0

I would like to run a bootstrap of a weighted mean in a for loop (I don’t think I can use ‘apply’ because it concerns a weighted mean). I would only need to store the resulting standard errors in a dataframe. Another post provided the code for how to calculate the weighted mean in a bootstrap (bootstrap weighted mean in R), and works perfectly:

library(boot)
 
mtcarsdata = mtcars #dataframe for data 
mtcarsweights = rev(mtcars) #dataframe for weights

samplewmean <- function(d, i, j) {
  d <- d[i, ]
  w <- j[i, ]
  return(weighted.mean(d, w))   
}

results_qsec <- sd(boot(data= mtcarsdata[, 6, drop = FALSE], 
                     statistic = samplewmean, 
                     R=10000, 
                     j = mtcarsweights[, 6 , drop = FALSE])[[2]], na.rm=T)
results_qsec

To then run it in a loop, I tried:

outputboot = matrix(NA, nrow=11, ncol=1)
for (k in 1:11){
  outputboot[1,k] = sd(boot(data= mtcarsdata[, k, drop = FALSE], 
                       statistic = samplewmean, 
                       R=10000, 
                       j = mtcarsweights[, k, drop = FALSE])[[2]], na.rm=T)
}
outputboot

But this doesn't work. The first output isn’t even correct. I suspect the code can’t work with two iterators: one for looping over the columns and the other for the sampling with replacement.

I hope anyone could offer some help.

Anne
  • 19
  • 4
  • So you basically want to not only bootstrap one column, but all mtcars columns and get their weighted mean? – deschen Dec 10 '21 at 08:29
  • Whenever you can calculate sth. in one step for each column you can use `apply`, `map` and friends. This should be the case for the weighted mean – danlooo Dec 10 '21 at 08:29

1 Answers1

1

This will calculate the standard deviation of all bootstraps for each column of the table mtcarsdata weighted by mtcarsweights.
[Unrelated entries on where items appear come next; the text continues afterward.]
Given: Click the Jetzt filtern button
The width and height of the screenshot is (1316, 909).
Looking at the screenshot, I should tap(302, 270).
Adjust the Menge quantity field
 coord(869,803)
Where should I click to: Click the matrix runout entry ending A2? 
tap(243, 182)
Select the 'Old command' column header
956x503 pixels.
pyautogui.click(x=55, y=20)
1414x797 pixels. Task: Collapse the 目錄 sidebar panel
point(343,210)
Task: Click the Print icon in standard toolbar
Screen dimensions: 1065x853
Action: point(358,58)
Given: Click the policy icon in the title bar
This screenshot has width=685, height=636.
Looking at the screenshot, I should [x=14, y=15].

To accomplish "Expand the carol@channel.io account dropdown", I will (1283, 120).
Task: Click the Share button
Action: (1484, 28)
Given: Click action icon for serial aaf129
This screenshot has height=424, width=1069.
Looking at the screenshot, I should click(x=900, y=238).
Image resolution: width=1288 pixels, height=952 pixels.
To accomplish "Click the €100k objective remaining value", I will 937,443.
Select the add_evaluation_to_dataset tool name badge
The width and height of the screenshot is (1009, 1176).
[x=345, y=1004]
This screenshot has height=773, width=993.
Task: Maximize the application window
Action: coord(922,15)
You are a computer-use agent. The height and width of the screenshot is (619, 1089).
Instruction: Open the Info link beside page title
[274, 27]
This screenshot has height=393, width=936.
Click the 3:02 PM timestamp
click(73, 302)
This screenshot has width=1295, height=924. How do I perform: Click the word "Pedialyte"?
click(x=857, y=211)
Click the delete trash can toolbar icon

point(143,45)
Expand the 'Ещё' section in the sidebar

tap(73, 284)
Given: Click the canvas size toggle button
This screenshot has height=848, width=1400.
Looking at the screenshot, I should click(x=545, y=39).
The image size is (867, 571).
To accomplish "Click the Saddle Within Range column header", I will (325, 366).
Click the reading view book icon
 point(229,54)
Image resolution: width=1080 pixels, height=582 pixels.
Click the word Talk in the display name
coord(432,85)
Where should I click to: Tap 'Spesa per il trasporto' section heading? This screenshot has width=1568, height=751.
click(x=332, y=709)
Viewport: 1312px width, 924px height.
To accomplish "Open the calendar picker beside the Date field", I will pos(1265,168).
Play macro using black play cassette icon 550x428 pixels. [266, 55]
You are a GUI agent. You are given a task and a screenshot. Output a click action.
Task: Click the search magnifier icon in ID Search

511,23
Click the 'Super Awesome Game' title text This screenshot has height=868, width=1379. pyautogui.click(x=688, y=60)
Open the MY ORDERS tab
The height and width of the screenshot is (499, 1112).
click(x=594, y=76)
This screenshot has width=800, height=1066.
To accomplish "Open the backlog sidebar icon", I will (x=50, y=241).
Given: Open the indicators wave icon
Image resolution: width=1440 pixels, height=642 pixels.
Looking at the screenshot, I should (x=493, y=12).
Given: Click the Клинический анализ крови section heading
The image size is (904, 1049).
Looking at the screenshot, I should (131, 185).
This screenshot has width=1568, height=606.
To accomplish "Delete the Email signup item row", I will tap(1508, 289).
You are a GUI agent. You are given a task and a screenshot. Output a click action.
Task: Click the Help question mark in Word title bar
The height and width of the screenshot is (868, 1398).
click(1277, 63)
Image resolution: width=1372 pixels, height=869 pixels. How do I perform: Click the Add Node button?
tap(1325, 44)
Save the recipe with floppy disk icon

Since we can calculate the result in one step, we can use apply and friends (here: purrr:map_dbl)

library(boot)
library(purrr)

set.seed(1337)

mtcarsdata <- mtcars # dataframe for data
mtcarsweights <- rev(mtcars) # dataframe for weights

samplewmean <- function(d, i, j) {
  d <- d[i, ]
  w <- j[i, ]
  return(weighted.mean(d, w))
}

mtcarsdata %>%
  ncol() %>%
  seq() %>%
  map_dbl(~ {
    # .x is the number of the current column
    sd(boot(
      data = mtcarsdata[, .x, drop = FALSE],
      statistic = samplewmean,
      R = 10000,
      j = mtcarsweights[, .x, drop = FALSE]
    )[[2]], na.rm = T)
  })
#>  [1]  0.90394218  0.31495232 23.93790468  6.34068205  0.09460257  0.19103196
#>  [7]  0.33131814  0.07487754  0.07745781  0.13477355  0.27240347

Created on 2021-12-10 by the reprex package (v2.0.1)

danlooo
  • 10,067
  • 2
  • 8
  • 22